Since the 1950s, dozens of writers have taken biomedicine to task for its hegemonic power (meaning its ‘preponderant influence or authority over others’ ) and control over the way we think about health and illness. People like Elliot Freidson, Terry Johnson, Magali Sarfatti Larson, Anne Witz, Ivan Illich, Mike Saks, and Anthony Giddens have offered scathing critiques of the biomedical model.
The biomedical model, they argue, attempts to penetrate too deeply into people’s lives, leaving little room for other ways of understanding health and illness.
No one doubts the achievements of the biomedical approach to health, but what is often forgotten is that this has been achieved on the back of phenomenal resource investment. The biomedical model is one of the best funded ideologies since the church, and has been massively indulged. So it is perhaps not surprising that it has made some discoveries and helped some people. But notwithstanding all of that, it’s perhaps not surprisingly that biomedicine sometimes resembles the only boy child of very rich parents – single-minded, sheltered from the real world, and highly privileged.

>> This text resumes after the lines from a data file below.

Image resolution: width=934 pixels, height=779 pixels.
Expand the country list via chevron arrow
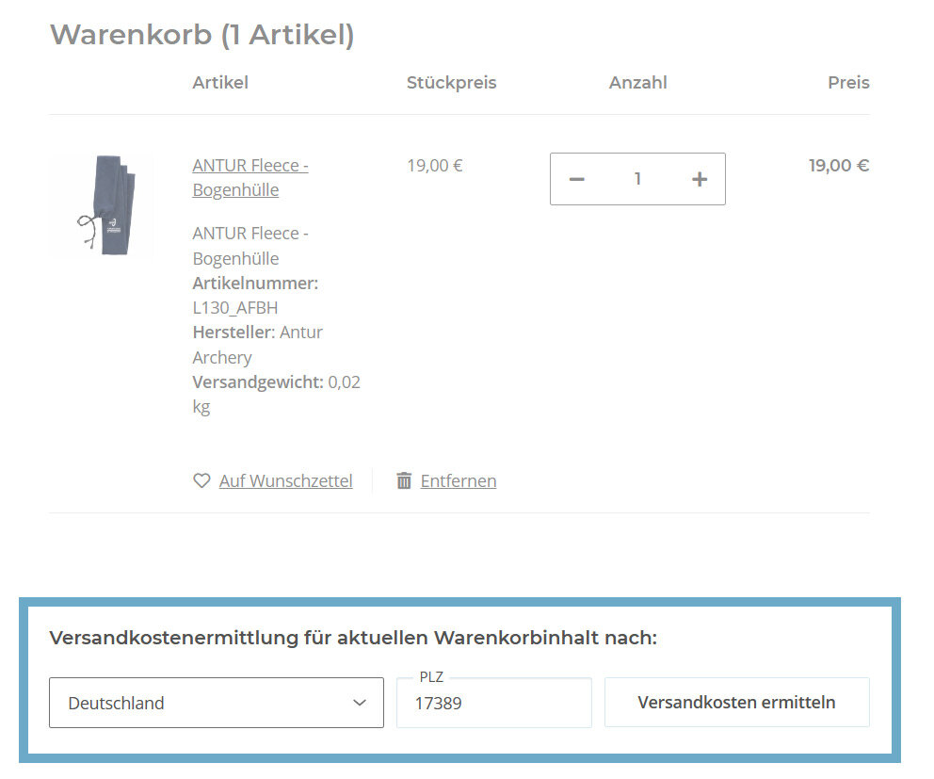click(360, 703)
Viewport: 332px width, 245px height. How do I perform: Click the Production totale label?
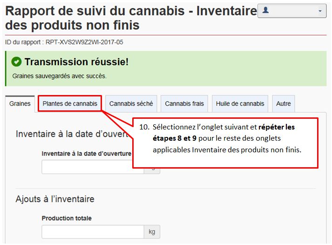[x=67, y=218]
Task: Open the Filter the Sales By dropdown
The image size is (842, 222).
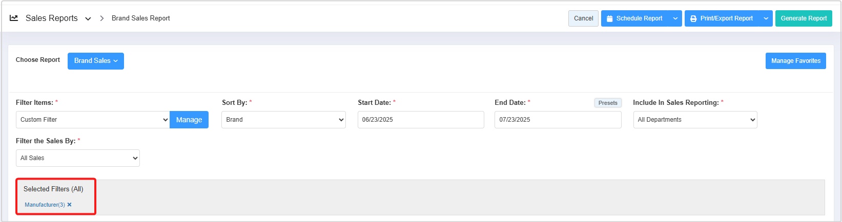Action: click(x=78, y=158)
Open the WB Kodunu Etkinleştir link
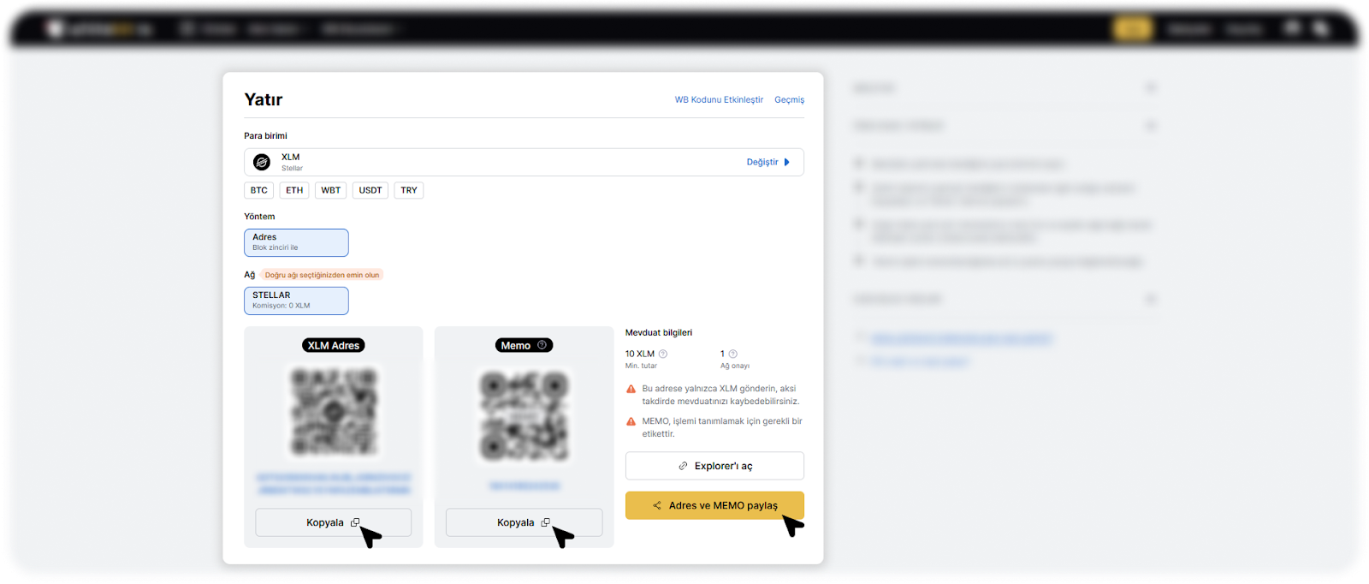Image resolution: width=1369 pixels, height=584 pixels. [x=719, y=99]
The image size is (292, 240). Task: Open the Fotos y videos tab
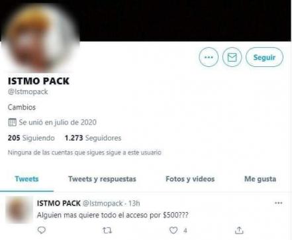pos(190,179)
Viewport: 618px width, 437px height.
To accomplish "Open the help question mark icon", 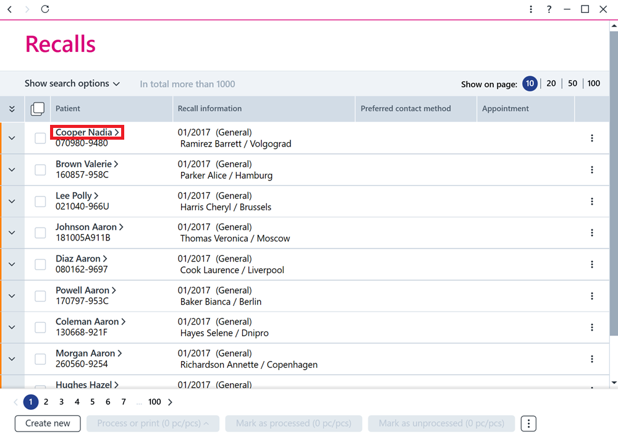I will pyautogui.click(x=549, y=9).
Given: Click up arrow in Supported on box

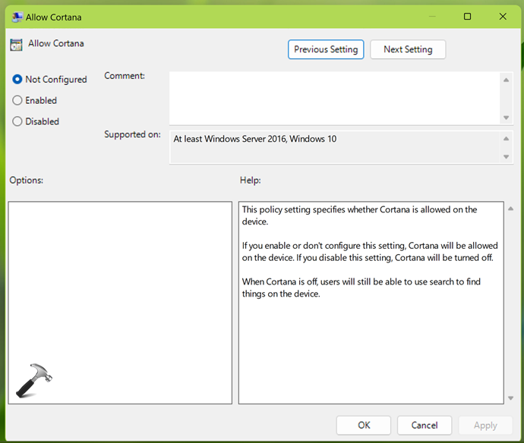Looking at the screenshot, I should click(x=507, y=138).
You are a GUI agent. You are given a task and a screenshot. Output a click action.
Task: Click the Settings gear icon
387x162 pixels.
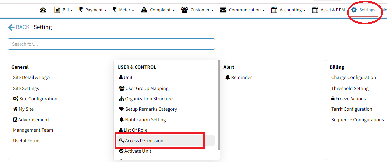[354, 10]
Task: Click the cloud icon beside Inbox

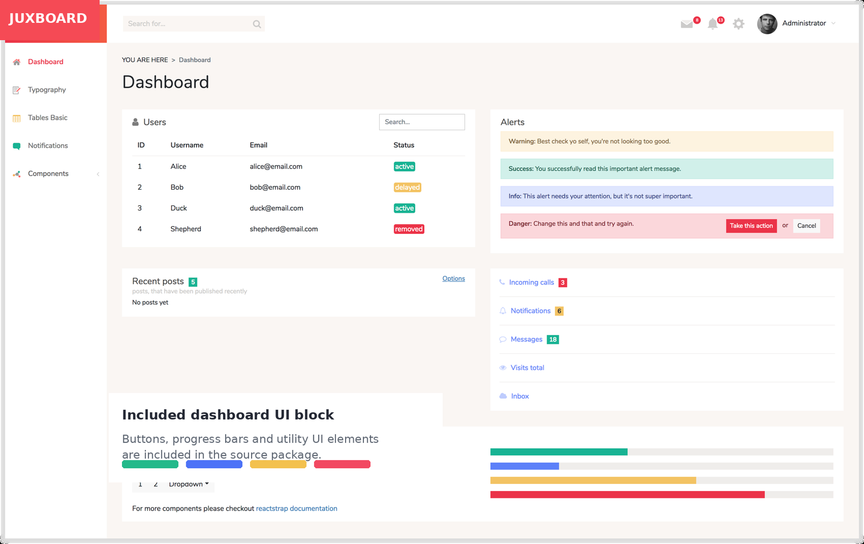Action: (502, 395)
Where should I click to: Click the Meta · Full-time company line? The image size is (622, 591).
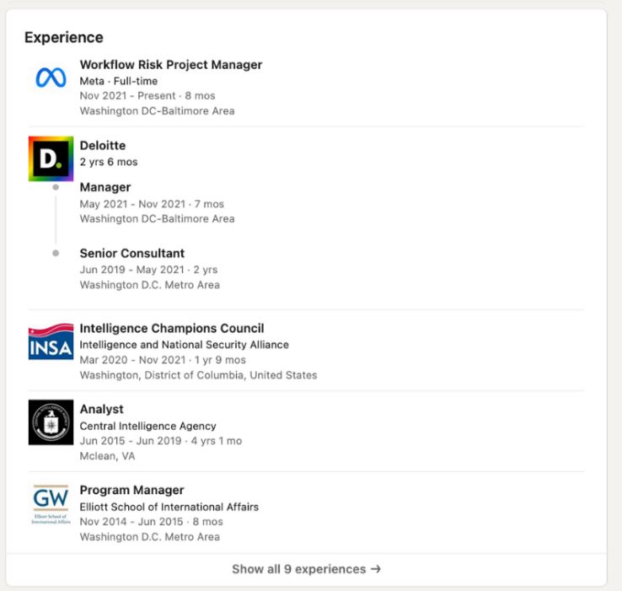[x=118, y=81]
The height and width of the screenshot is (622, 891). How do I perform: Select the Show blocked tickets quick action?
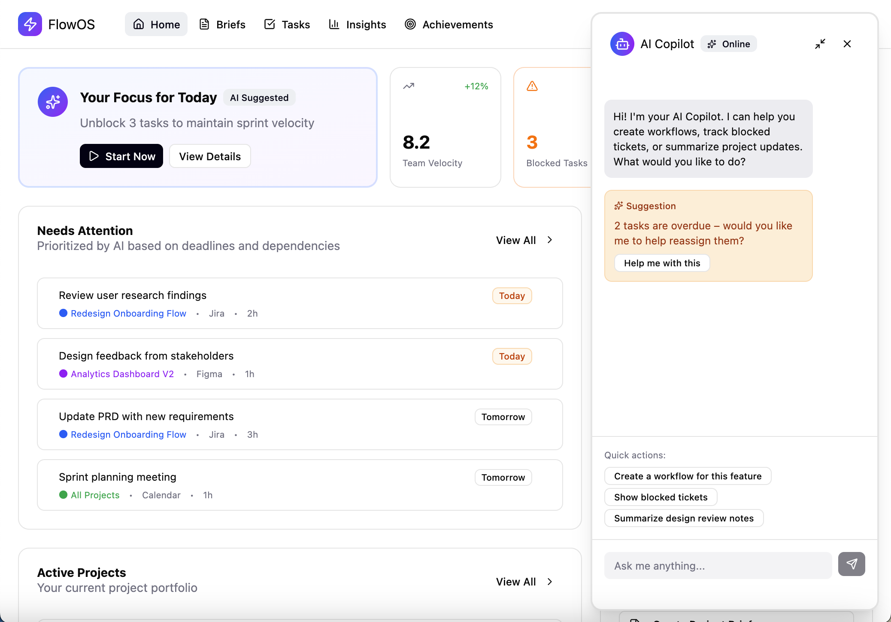point(661,497)
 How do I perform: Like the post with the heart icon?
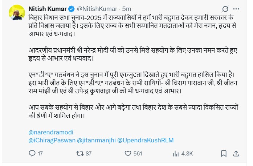[x=127, y=153]
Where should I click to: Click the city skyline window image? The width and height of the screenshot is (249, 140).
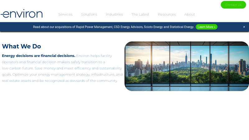(187, 66)
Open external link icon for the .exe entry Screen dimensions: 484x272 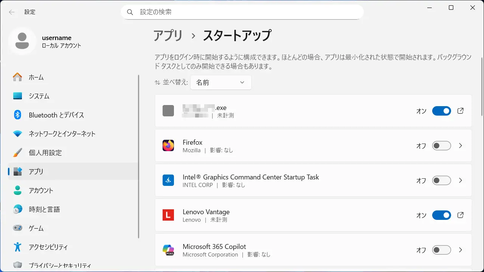click(460, 111)
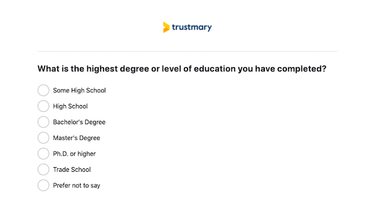Select the Trade School radio circle

point(43,169)
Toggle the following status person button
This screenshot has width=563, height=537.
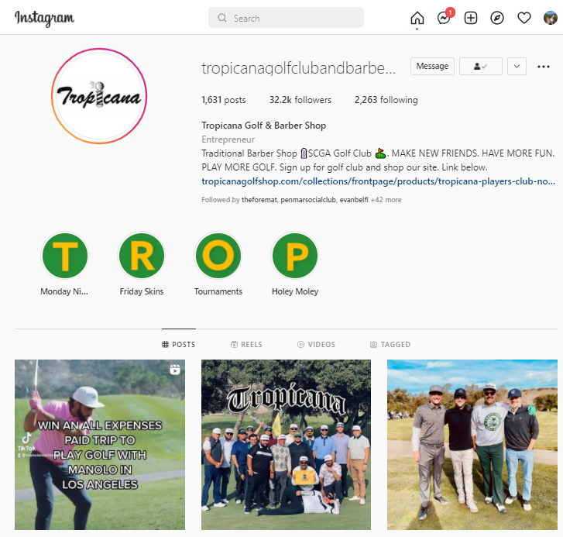(480, 66)
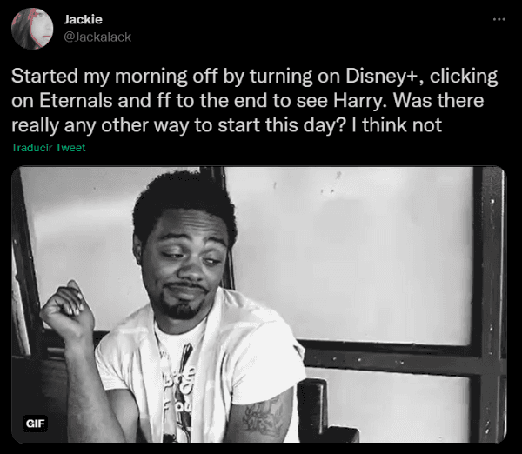Click the word Disney+ in the tweet
Image resolution: width=522 pixels, height=454 pixels.
coord(381,77)
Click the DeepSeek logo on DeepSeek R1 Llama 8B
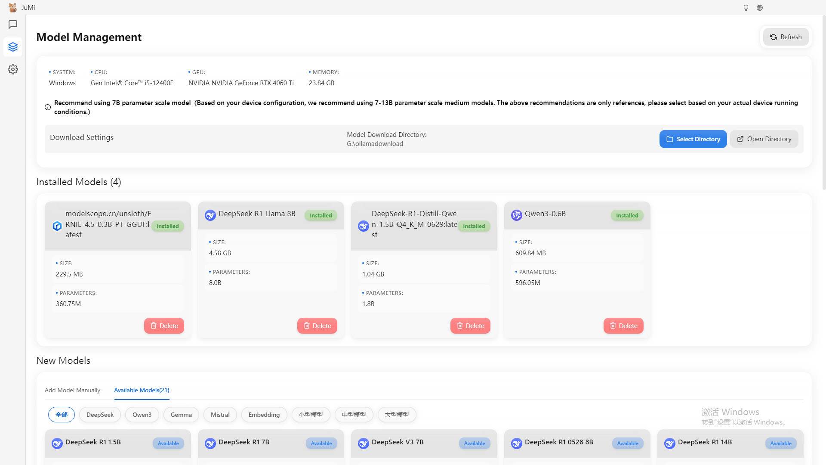 click(x=210, y=215)
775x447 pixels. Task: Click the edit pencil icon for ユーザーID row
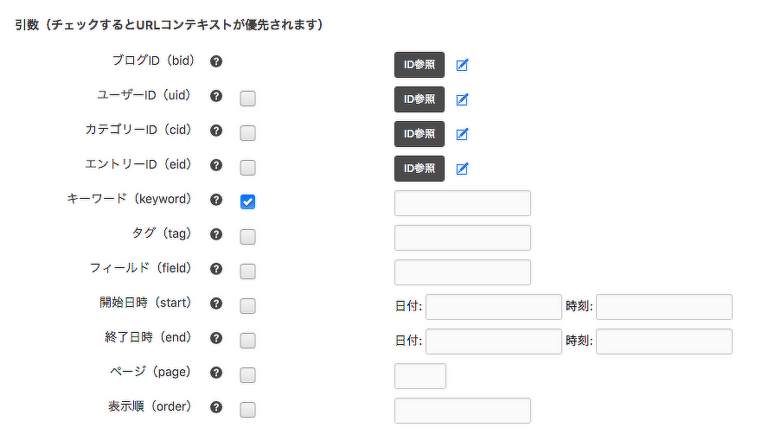(462, 99)
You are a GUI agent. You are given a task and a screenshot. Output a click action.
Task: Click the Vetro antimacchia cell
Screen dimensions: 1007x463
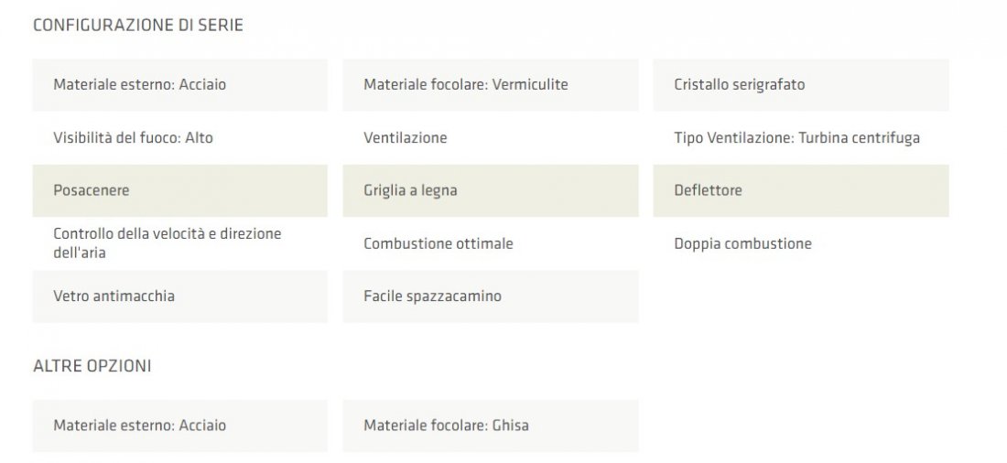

The advocates of the biomedical model have been historically blind to the fact that health is socially constructed. Even biomedicine is socially constructed. Which is ironic really, when you consider that biomedicine has no place for the idea of socially constructed health.
Regardless of biomedicine’s claims to objective truth, it isn’t itself a real thing like a pen or a car: it’s an idea, invented and sustained in the minds of people every day. It is fragile and takes an enormous amount of effort to perpetuate. And it has done so with a totalising interest in its own self-promotion.
Every assessment you do, every treatment you offer, every clinic room you enter, every colleague you speak to, every word you use to describe a health problem, is polluted with biomedical ways of thinking.
And because the biomedical model is so abstract, it requires an enormous system to support it, and the history of healthcare in the West for the last century or more is the outworking of that system.
To their discredit, advocates of biomedicine focus an enormous amount of energy on marginalising those ways of thinking that don’t conform to its ideology. Anything that is subjective, holistic, non-reductive, cultural, qualitative, experiential, spiritual, political, or non-biological is treated with skepticism or blank disregard. Biomedicine perpetuates the narrowest world view.
Since the 1960s, health activists, academics and theorists have offered persistent critiques of the limits of biomedicine. From disability activists, to feminists, post-colonial scholars to queer theorists, a plethora of critiques now exist to challenge the hegemony of the biomedical model.
But interestingly, few physiotherapists read this material or get exposed to it. This is because physiotherapy has been so colonised by the biomedical model that few people within the profession believe that other ways of thinking about health and illness exist, or carry any real currency.
But in the real world, people don’t think about their health biomedically, and perhaps one of the most important weaknesses of the biomedical way of thinking about health is that it cannot explain why everyone doesn’t follow it. There is an ironic paradox here then: the biomedical model is so narrow that it does not even include within it the means to critique how and why people don’t universally believe it.
The model does not explain the real world. If it did, it would reside in the real world and one wouldn’t have to study to become a trained health professional to understand and apply it. Biomedicine then, at its worst, sits at odds with the people it is meant to serve; looking, again, rather like a spoilt (white, male), only child of very rich parents, in a room full of people whose lives are very different indeed.